Data records:

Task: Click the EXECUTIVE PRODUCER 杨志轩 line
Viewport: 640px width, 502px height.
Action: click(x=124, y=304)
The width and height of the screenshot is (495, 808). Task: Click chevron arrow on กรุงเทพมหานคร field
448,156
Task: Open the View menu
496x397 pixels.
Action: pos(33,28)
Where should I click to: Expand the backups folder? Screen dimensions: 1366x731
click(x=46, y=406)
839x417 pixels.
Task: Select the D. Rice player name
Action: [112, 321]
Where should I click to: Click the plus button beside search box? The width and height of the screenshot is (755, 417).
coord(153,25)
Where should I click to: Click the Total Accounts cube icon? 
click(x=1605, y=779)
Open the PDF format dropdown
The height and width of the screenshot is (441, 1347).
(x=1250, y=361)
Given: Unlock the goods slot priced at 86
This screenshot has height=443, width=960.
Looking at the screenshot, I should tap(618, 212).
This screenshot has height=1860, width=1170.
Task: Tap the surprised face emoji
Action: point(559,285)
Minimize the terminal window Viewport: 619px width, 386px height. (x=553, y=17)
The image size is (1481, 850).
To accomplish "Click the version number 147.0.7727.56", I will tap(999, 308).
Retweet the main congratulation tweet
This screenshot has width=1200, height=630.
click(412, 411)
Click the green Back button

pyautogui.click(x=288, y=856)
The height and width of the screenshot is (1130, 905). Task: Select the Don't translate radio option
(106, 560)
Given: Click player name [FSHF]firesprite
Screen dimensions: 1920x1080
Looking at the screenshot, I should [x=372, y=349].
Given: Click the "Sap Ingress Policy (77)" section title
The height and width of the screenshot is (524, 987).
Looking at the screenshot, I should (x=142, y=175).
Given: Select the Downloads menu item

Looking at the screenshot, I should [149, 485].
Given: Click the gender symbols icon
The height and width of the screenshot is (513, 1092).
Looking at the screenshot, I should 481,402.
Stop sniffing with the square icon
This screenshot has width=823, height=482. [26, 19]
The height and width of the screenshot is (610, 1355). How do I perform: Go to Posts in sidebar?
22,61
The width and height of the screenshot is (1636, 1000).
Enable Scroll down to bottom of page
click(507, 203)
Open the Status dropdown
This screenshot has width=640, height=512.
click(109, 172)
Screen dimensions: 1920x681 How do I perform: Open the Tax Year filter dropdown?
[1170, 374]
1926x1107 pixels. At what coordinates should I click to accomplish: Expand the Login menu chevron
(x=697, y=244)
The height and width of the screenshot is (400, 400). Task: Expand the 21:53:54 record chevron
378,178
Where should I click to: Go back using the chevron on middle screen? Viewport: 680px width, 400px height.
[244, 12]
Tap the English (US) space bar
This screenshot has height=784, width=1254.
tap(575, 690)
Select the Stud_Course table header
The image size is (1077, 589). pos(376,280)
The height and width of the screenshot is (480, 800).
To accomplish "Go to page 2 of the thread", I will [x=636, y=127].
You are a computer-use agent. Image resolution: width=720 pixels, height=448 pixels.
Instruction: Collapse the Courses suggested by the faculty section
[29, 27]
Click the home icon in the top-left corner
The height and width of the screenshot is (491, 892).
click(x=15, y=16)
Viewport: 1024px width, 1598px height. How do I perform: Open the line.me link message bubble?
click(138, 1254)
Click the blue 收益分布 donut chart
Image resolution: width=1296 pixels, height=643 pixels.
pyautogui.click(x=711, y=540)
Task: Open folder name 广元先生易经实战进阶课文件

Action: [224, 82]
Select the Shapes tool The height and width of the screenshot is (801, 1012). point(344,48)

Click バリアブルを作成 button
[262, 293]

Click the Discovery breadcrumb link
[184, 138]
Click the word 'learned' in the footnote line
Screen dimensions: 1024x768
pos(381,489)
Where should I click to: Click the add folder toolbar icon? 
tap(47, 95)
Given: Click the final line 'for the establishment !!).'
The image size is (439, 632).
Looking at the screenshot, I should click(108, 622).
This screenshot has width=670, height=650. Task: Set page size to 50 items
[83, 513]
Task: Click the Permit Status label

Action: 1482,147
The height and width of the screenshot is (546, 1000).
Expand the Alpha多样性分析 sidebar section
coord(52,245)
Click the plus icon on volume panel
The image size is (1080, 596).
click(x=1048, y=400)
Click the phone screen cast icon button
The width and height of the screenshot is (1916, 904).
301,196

Task prompt: Report each line from the listing above that contains the word "will". Case matters.

Final result:
To accomplish "Click the version number 147.0.7727.56", I will tap(999, 308).
To accomplish "Go to page 2 of the thread", I will [x=636, y=127].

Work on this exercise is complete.